Document —
Once stacked on the footpath, the worldly possessions of a dozen people didn’t look like much, and it didn’t take long for the pot-bellied driver with a bluetooth earpiece to load the luggage compartment of the chartered bus. Hibbah was feeling happy, if a little overwhelmed. The sign on the rear of the bus said: “We hope you will love New Zealand as much as we do”.

 

At the newly rebuilt refugee centre 15 minutes drive away, a group of children was trying unsuccessfully to persuade the man behind the reception desk to lend them another ball for their game, and multi-ethnic groups of teenagers were soaking up some lunchtime sun.

The bus parked in front of the handsome new administration block and the families were shown to their rooms in one of the two-storey accommodation blocks overlooking a grassy quad, and left to their jetlag and unpacking.

Once the full complement of 168 refugees from 12 countries had arrived (vagaries of visas and flights mean arrivals trickle in over a week or more), they moved through the programme together before dispersing to final destinations that included Dunedin, Nelson, Wellington, Manawatu, Waikato and Auckland. The process is repeated with subsequent cohorts to resettle around 1000 refugees each year.

There are around 22.5 million refugees worldwide, and though 55 per cent of them have been displaced by catastrophic conflicts in just three countries – Syria, Afghanistan and South Sudan – significant numbers come from dozens of other countries.

Immigration New Zealand, Red Cross, health providers, social agencies and refugee charities all play their part, and Auckland University of Technology (AUT) delivers the education programmes.

During their time at the centre, and then the first few weeks after their resettlement in Hamilton, we followed Hibbah, Salman and Attia as they learnt the ways of New Zealanders: how to go to school and talk to police, how to navigate a hongi and discipline a naughty child.

They were shown how to get an IRD number and sit a driving theory test; the best way to talk to impress your employer; where to buy a fridge and how to sing Tutira Mai Nga Iwi; how to collect a benefit and where to find the right mosque.

Some lessons seem so obvious as to be patronising, but they didn’t mind being taught how to suck eggs, and there were some New Zealand customs Hibbah found genuinely baffling. Why, after all, would anyone want to “bring a plate”?

Provided material —
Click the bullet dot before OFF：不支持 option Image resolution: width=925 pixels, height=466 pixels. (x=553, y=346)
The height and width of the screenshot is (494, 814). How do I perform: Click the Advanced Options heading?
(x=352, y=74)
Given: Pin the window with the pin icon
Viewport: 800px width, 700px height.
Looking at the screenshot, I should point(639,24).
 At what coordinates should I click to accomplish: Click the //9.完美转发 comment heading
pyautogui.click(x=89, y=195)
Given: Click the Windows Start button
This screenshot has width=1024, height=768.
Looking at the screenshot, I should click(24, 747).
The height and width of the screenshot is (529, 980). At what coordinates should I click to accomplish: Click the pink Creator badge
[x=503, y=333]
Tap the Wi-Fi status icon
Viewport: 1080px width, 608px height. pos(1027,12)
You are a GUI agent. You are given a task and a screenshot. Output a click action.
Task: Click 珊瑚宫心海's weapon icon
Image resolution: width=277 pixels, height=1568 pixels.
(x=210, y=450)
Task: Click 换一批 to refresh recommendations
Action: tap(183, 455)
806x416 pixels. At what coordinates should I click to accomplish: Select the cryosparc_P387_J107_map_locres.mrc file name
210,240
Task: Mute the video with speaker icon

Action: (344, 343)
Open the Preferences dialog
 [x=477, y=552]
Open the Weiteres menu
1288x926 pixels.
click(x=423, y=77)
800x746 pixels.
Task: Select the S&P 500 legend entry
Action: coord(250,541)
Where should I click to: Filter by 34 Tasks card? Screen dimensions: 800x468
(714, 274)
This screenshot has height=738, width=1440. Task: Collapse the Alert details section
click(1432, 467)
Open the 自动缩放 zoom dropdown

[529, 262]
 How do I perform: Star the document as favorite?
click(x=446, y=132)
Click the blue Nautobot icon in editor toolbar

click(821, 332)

Objectives —
a: Copy the lines of the records word for word, from the line containing "Task: Mute the video with speaker icon" through the line containing "Action: coord(250,541)", with both of those lines included.
b: Carry the piece about refugees resettling in New Zealand forward from its last sentence.

Set of answers —
a:
Task: Mute the video with speaker icon

Action: (344, 343)
Open the Preferences dialog
 [x=477, y=552]
Open the Weiteres menu
1288x926 pixels.
click(x=423, y=77)
800x746 pixels.
Task: Select the S&P 500 legend entry
Action: coord(250,541)

b:
A couple of weeks into the programme, in an interview room at the Mangere Refugee Resettlement Centre, Salman and Hibbah explained, with some help from Auckland Urdu interpreter Arshid Jamil, why they fled Pakistan.

The couple are from Nankana Sahib, in the Punjab province in the north of Pakistan. Like many Pakistani couples, they are cousins, and married in 2008. Hibbah, 35, is a teacher of clothing design and dressmaking, which explains why each time we meet, her daugher is wearing a different, spectacular tailormade dress. Salman, 33, is an industrial electrician.

Their troubles are religious. They are Ahmadis (or Ahmadiyya) – followers of a Muslim sect founded in the Punjab in the 1880s by Mirza Ghulam Ahmad, who considered himself the Messiah prophesied by Muhammad.

Though the vast majority of Ahmadi beliefs and practices are identical to those of other Muslims, the differences are enough that followers have long faced discrimination from some mainstream Muslims. There are now 10-20 million Ahmadis around the world, with the largest group – possibly as many as four million – living in Pakistan, and that is where the discrimination against them is the most acute.

Following anti-Ahmadi riots in 1974, Pakistan’s constitution redefined “Muslim” so as to explicitly exclude Ahmadis. In 1984 then-president General Zia passed a law making it a criminal offence for Ahmadis to “pose as Muslims”.

Thus Ahmadis are technically breaking the law and face up to three years in jail if they have the temerity to publicly quote from their holy book, the Koran, or perform a Muslim call to prayer, or refer to their mosque as a “mosque”, or even, astonishingly, use the Islamic greeting “as-salaam-alaikum”.

In other words, if you are an Ahmadi in Pakistan, you can basically go to jail for saying hello.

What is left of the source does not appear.